Apps will fix SpotifyDecember 1, 2011: 12:15 PM ET
The streaming music service is surging. But it needs more than a big library if it wants to rule music. Its embrace of apps may just help it do that.
For record labels, the question is whether cooperation with Spotify provides consistent returns. (The issue came to the fore recently when a U.K. distributor decided it didn't and yanked more than 200 labels from the service.) For me, a user, the question is how useful Spotify really is.
To recap, Spotify is a legal, all-you-can-listen music service with access to some 15 million songs. Music is beamed from the cloud to users' computers or mobile devices. It works and it works well. In the U.S., there are three pricing tiers: a free ad-supported service that places a listening cap -- 10 hours and 5 plays per track each month -- after six months, a $4.99 ad-free version and a $9.99 plan that adds a few extras like a mobile app. CEO Daniel Ek is betting that by giving users a free taste for long enough, they'll get hooked and buy in.

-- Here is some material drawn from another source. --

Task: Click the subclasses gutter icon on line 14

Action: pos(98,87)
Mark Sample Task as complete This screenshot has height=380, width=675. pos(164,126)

At an upscale event in New York yesterday, the company confirmed its worst-kept secret: apps are coming to the service. Like nearly everything else in techland, Spotify is becoming a platform upon which third-parties can create HTML5-based apps, much like Facebook and Apple (AAPL). The goal? Create an ecosystem that expands Spotify's reach and makes it more useful.
The move also solves a problem that's nagged me since signing up: discovering new songs, albums and artists. Ek has in the past argued that Spotify is about putting all of the world's music is at one's fingertips. Indeed, with those 15 million available tracks -- and 20,000 more being added each day -- the service virtually achieves that. But while it can be wildly exciting to search and find again and again, the service quickly overwhelms. Spotify's vast collection is begging for curation and new ways to find songs that are relevant to a user's taste.
What Spotify offered before in this area was rather paltry. A feature let users check out Facebook friends' playlists. There was also a barebones "What's New" section and two Top Lists -- top tracks and top albums -- that were the equivalent of Billboard's Hot 100. (Now with Billboard's Spotify app, there's an app for that.) But those limited discovery tools bubbled up a relatively small amount of content.
Why does it even matter? For Spotify to continue to be successful (the company reports 10 million active users in 12 countries, 2.5 million of whom pay), users must be compelled to spend as much time as possible using the service. Not having to look outside for picks from Rolling Stone or Pitchfork, for example, makes that much more likely. And that means more people may find Spotify indispensable and pony up for a paid subscription.
Beta apps I played with from third-parties like Rolling Stone, Last.fm and We Are Hunted seemed promising. Rolling Stone offers playlists from editors and celebrities like "Jagger's Top Reggae Songs." Last.fm, meanwhile, cooks up playlists based on users' listening habits, much like the Genius feature in Apple's iTunes. Other apps further augment the experience: TuneWiki displays song lyrics in time with the music and Songkick pulls up concert information for acts you like.
If developers buy in, Spotify will have much more going for it than a really big library. It could end up being useful at every phase of the listening experience: discover an artist via Pitchfork app, check out the lyrics, even catch the tour. That sounds like a plan for ruling the music space to me.